Otoritas Palestina juga melaporkan lonjakan gerakan pemukim Yahudi untuk membangun tempat berpijak baru di Tepi Barat. Pemukim tersebut mendirikan tenda di tujuh lokasi dalam 10 hari terakhir dalam ledakan aktivitas yang belum pernah terjadi sebelumnya.
Pembangunan permukiman Yahudi telah meningkat pesat di Tepi Barat - wilayah yang diperjuangkan warga Palestina untuk negara masa depan - sejak dimulainya perang Gaza, dan kekerasan juga meningkat di sana.
Dilansir Reuters, Rabu, 28 Mei, Jassem Ibrahim, 20 tahun, tewas ketika pasukan Israel menyerbu rumahnya di desa Jit setelah tengah malam, kata sepupunya, Ahmed al-Sedda.
BACA JUGA:
Penembakan terjadi setelah pasukan Israel membunuh seorang warga Palestina berusia 20 tahun selama penyerbuan di Jericho pada Selasa, kantor berita resmi Palestina WAFA melaporkan. Seorang pria Palestina lainnya tewas oleh pasukan Israel di kota Nablus pada hari Selasa, menurut kementerian kesehatan Palestina.

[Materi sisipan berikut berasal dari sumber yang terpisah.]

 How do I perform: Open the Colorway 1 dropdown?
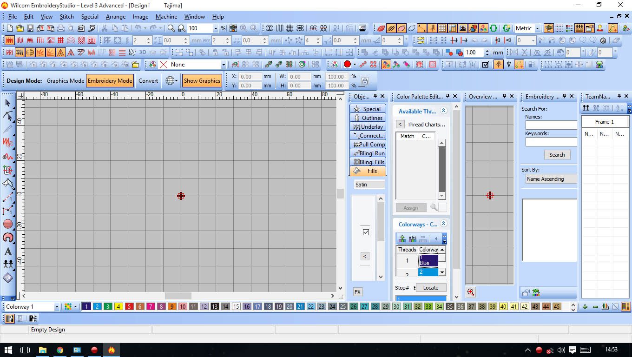pyautogui.click(x=57, y=307)
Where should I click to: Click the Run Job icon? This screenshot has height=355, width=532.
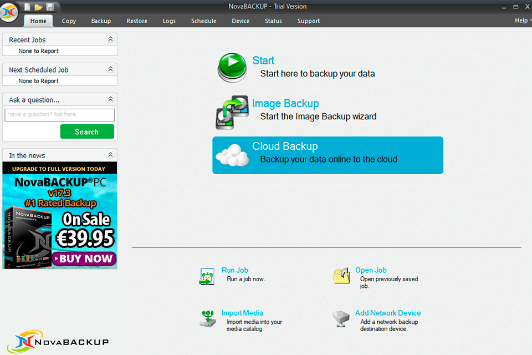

Militer Israel belum memberikan pernyataan terkait peristiwa penembakan di Tepi Barat.
Selama operasi militer selama berbulan-bulan di Tepi Barat, serangan pemukim meningkat terhadap desa-desa Palestina sementara pembangunan baru dipercepat di bawah pemerintahan sayap kanan Perdana Menteri Benjamin Netanyahu.